8. GGG heeft onder meer gesteld dat op het bedrijventerrein “[bedrijventerrein]” meerdere bedrijven zijn gevestigd die geur uitstoten en daarmee geuroverlast kunnen veroorzaken. GGG heeft de afgelopen jaren (onverplicht) diverse geurbeperkende maatregelen getroffen (grotendeels) in overleg met de Omgevingsdienst Twente. Daarnaast heeft GGG een revisievergunning aangevraagd op 8 juni 2023. Omdat verweerder hierop nog niet heeft beslist en er een last onder dwangsom was opgelegd heeft GGG besloten voor enkele zaken waarop de last ook betrekking had, een aanvraag in te dienen op 24 april 2024, waarop verweerder het bestreden besluit heeft genomen. Het betreft volgens GGG diverse kleine wijzigingen zonder nadelige gevolgen voor de gezondheid en het milieu.
Oordeel voorzieningenrechter
9. De voorzieningenrechter is van oordeel dat geen sprake is van de vereiste spoedeisendheid die het treffen van de gevraagde voorlopige voorziening noodzaakt.
Voor het aannemen van de vereiste spoedeisendheid dient sprake te zijn van een acuut en actueel belang dat geen uitstel kan dulden omdat er anders sprake is van een onomkeerbaar resultaat. Het door verzoekers gestelde belang dat de situatie al jarenlang bestaat en er (samengevat) maar geen einde aan komt, vormt niet een acuut en actueel belang dat noodzaakt tot het treffen van een voorlopige voorziening.
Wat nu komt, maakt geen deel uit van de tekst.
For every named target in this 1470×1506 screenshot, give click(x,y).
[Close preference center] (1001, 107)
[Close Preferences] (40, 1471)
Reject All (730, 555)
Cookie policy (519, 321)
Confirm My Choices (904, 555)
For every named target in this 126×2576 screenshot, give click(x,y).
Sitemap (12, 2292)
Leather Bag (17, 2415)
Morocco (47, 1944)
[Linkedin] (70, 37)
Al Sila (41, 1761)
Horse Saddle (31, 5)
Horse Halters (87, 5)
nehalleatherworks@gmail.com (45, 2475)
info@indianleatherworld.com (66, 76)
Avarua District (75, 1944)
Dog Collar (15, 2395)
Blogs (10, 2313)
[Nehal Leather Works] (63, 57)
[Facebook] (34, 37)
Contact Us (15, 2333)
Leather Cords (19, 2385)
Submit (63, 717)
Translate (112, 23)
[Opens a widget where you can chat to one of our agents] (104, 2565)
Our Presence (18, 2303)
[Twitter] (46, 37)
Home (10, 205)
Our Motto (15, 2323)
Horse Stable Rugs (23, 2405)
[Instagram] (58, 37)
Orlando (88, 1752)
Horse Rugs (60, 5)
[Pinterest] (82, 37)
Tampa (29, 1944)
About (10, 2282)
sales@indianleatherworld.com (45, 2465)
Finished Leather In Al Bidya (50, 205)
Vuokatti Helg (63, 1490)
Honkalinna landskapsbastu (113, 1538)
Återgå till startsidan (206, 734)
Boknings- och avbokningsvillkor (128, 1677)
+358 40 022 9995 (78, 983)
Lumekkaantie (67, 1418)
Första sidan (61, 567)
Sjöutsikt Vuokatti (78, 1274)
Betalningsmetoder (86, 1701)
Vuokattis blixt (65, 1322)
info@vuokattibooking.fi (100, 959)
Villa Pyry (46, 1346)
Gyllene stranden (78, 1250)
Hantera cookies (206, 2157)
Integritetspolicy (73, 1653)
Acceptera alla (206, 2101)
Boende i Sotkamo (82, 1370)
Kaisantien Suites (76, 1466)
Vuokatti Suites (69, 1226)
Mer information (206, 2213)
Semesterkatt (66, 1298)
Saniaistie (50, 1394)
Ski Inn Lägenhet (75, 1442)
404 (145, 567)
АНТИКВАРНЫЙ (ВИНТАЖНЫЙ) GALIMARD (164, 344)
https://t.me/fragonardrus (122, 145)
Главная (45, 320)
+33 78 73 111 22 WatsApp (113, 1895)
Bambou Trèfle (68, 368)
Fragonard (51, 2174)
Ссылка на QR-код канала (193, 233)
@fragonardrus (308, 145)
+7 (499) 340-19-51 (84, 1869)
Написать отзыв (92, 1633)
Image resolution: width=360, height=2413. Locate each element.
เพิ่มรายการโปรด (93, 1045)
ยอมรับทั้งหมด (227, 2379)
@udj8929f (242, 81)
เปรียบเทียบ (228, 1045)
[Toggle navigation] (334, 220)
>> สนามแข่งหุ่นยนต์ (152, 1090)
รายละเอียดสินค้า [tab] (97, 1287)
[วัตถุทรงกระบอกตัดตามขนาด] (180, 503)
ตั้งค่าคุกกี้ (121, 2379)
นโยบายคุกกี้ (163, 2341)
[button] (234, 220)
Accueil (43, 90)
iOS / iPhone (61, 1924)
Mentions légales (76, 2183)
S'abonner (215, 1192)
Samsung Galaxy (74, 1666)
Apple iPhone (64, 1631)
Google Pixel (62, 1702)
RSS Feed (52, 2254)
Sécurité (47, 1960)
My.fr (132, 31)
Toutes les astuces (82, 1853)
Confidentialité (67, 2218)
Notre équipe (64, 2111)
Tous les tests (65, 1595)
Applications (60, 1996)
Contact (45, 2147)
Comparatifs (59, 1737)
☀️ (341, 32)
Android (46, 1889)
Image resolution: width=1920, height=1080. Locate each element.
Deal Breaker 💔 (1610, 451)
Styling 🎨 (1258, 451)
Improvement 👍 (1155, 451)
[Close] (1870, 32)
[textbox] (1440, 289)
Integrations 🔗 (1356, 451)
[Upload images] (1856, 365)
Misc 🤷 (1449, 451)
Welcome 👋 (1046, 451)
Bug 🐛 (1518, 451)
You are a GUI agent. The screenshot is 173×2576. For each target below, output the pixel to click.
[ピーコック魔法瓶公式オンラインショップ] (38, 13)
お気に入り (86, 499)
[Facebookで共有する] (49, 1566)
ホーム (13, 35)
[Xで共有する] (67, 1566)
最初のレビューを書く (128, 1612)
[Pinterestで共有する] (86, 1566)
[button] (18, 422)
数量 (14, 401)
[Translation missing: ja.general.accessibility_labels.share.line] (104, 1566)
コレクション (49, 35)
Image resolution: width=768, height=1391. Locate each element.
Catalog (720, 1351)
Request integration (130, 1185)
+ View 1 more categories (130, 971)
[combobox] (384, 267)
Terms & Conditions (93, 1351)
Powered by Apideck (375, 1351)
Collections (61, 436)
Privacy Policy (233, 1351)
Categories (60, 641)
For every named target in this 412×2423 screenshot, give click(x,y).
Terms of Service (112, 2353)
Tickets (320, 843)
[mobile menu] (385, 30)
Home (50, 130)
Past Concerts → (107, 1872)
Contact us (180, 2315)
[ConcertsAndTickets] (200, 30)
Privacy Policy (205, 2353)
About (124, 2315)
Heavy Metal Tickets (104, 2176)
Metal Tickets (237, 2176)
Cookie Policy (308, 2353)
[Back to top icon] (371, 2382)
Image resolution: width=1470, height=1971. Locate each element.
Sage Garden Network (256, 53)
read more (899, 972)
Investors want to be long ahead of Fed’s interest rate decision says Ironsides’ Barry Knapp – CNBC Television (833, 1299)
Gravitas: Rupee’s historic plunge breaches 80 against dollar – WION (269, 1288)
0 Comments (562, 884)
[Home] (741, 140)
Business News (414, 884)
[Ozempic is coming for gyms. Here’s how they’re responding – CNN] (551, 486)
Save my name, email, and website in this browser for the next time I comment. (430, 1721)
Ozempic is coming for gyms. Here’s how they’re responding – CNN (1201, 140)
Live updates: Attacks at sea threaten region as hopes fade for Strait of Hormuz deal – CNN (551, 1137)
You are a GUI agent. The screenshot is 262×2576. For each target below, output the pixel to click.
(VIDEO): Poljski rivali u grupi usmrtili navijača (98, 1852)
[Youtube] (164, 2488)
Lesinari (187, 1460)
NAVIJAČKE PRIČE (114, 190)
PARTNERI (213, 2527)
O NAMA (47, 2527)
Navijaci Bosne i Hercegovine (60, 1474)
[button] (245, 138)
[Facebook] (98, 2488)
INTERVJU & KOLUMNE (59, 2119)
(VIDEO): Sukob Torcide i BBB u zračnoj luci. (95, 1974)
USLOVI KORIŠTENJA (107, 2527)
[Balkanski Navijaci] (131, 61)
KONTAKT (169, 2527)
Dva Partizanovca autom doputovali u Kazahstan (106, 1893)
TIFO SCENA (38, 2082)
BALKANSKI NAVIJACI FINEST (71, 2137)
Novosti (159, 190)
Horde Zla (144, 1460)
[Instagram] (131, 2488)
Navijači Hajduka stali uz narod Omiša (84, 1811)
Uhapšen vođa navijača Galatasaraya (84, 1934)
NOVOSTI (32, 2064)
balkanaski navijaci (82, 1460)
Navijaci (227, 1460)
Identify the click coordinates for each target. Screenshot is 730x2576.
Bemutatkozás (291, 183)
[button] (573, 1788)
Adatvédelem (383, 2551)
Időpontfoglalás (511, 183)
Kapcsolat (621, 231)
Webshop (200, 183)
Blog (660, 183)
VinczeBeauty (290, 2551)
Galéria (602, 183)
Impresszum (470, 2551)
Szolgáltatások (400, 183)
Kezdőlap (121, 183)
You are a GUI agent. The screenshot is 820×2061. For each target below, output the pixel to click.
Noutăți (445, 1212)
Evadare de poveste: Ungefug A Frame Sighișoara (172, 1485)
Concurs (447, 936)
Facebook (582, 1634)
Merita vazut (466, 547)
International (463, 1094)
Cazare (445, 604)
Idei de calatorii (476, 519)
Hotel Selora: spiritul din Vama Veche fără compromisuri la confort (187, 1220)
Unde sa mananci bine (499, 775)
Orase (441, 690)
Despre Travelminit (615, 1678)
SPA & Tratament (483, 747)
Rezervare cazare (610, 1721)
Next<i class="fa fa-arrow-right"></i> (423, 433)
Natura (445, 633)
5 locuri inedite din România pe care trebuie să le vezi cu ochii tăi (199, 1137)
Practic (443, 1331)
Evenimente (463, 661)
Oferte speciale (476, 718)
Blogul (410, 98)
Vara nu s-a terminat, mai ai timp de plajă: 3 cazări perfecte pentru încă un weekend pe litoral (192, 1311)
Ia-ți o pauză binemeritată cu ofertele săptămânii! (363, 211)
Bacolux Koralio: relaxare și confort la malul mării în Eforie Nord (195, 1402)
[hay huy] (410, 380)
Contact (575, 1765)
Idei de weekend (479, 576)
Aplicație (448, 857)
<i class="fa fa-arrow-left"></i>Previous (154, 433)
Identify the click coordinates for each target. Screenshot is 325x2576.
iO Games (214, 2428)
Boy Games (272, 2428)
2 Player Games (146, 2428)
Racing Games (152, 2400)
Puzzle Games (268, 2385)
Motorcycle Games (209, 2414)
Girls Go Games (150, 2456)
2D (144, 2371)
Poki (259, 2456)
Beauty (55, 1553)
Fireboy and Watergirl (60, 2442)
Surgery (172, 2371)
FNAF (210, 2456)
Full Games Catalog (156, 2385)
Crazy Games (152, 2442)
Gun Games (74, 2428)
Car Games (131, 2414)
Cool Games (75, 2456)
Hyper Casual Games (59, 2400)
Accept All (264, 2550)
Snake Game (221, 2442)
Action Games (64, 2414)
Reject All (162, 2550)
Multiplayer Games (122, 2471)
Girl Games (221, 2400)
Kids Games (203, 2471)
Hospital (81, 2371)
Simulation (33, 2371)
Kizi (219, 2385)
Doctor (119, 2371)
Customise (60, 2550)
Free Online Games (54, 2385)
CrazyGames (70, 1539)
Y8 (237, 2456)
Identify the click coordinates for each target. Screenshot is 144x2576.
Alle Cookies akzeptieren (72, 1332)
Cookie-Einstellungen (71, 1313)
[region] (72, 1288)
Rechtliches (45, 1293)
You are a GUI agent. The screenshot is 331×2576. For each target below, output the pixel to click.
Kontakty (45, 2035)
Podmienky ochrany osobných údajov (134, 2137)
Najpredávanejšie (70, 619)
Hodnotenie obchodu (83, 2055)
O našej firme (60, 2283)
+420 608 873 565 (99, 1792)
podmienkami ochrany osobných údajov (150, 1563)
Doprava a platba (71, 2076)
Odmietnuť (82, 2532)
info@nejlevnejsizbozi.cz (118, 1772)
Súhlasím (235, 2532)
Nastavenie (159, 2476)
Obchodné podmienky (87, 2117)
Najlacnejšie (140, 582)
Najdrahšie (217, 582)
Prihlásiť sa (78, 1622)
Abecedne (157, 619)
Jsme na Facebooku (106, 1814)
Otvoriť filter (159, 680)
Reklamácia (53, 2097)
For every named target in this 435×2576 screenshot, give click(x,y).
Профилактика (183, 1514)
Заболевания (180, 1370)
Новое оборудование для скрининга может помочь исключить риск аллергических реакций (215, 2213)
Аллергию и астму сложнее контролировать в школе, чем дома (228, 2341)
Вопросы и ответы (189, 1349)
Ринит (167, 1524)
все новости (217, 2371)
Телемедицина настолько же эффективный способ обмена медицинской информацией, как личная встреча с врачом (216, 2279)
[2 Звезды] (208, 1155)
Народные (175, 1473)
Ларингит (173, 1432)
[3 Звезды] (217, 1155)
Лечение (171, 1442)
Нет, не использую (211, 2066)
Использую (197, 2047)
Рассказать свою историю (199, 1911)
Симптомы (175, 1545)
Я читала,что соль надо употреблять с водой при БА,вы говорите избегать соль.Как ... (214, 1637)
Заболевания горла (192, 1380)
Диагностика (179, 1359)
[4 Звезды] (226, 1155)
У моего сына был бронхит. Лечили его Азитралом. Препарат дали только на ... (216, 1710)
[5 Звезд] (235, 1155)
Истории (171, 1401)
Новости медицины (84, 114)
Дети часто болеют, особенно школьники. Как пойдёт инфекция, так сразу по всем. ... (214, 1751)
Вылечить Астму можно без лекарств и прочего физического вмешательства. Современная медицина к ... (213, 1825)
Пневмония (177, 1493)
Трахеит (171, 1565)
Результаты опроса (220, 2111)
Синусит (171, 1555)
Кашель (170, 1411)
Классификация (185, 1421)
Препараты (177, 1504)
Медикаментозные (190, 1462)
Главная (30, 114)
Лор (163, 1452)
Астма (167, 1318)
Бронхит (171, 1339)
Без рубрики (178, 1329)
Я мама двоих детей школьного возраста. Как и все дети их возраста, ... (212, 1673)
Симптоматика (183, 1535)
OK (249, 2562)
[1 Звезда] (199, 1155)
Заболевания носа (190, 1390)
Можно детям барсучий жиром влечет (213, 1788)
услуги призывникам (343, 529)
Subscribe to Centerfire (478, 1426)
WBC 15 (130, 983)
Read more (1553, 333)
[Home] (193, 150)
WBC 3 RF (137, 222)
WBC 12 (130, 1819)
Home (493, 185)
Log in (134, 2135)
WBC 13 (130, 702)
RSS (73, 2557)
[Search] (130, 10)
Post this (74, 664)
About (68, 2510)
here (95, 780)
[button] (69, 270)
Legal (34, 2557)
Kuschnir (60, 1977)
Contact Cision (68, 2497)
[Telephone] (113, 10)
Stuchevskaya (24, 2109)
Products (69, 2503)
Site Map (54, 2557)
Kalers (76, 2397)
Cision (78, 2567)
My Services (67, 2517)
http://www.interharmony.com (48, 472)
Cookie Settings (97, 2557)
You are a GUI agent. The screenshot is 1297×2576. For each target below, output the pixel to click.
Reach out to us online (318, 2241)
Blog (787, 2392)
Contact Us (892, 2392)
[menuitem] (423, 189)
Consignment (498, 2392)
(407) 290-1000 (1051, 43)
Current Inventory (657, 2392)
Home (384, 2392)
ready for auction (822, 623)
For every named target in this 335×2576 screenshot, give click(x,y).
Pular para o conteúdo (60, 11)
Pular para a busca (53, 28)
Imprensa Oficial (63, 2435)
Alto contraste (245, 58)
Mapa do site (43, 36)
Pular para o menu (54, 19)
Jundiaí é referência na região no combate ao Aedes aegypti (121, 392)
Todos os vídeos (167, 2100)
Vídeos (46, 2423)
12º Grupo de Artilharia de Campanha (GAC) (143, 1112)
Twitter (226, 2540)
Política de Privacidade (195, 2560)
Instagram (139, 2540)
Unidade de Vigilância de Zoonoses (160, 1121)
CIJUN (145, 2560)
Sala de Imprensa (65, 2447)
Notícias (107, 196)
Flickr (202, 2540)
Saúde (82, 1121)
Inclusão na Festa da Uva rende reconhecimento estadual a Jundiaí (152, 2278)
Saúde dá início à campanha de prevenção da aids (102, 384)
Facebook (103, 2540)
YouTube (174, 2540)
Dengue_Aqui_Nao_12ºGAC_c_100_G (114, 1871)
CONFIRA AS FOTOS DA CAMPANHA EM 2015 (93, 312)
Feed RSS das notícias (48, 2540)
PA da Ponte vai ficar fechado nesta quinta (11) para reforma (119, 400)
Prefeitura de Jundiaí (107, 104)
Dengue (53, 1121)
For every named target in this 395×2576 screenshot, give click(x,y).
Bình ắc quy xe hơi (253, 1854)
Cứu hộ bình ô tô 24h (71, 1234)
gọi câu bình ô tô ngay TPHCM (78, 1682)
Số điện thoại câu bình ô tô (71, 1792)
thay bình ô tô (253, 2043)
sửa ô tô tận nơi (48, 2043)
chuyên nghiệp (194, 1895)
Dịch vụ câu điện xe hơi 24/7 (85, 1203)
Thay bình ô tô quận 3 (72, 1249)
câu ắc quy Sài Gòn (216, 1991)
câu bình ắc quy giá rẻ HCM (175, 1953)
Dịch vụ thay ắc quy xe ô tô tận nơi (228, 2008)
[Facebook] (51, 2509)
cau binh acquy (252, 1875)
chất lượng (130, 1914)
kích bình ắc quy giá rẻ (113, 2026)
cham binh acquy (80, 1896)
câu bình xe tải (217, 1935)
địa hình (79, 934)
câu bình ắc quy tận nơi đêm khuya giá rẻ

Bovendien is gebleken noch aannemelijk is geworden dat de gestelde geurhinder met de afgifte van het bestreden besluit verder is of wordt verergerd. Hierbij is ook van belang dat de gemachtigden van verweerder ter zitting hebben aangegeven dat onder normale omstandigheden op 29 november 2024 een beslissing op bezwaar zal worden genomen.
10. Bij de mondelinge behandeling van het verzoek ter zitting heeft de gemachtigde van verzoekers haar frustraties geuit over de gang van zaken de afgelopen jaren, waarbij zij ook de wijze van zaakafhandeling door de rechtbank in voorgaande zaken heeft betrokken. De voorzieningenrechter kan deze frustraties tot op zekere hoogte en in grote lijnen begrijpen. Maar de voorzieningenrechter is, zoals ook de gemachtigde weet, op goede gronden wel gebonden aan het wettelijk kader en de daarop gevormde jurisprudentie rond het treffen van voorlopige voorzieningen, ook ten aanzien van de vraag in welke gevallen spoedeisend belang kan worden aangenomen.

Conclusie en gevolgen

11. De voorzieningenrechter zal het verzoek afwijzen. Dat betekent dat het bestreden besluit niet zal worden geschorst. Voor vergoeding van het griffierecht of een proceskostenveroordeling bestaat geen aanleiding.

Beslissing

De voorzieningenrechter wijst het verzoek om voorlopige voorziening af.
Deze uitspraak is gedaan door mr. A.T. de Kwaasteniet, voorzieningenrechter, in aanwezigheid van C. Kuiper, griffier. De uitspraak is uitgesproken in het openbaar op
griffier
voorzieningenrechter
Een afschrift van deze uitspraak is verzonden aan partijen op:

Tegen deze uitspraak staat geen hoger beroep of verzet open.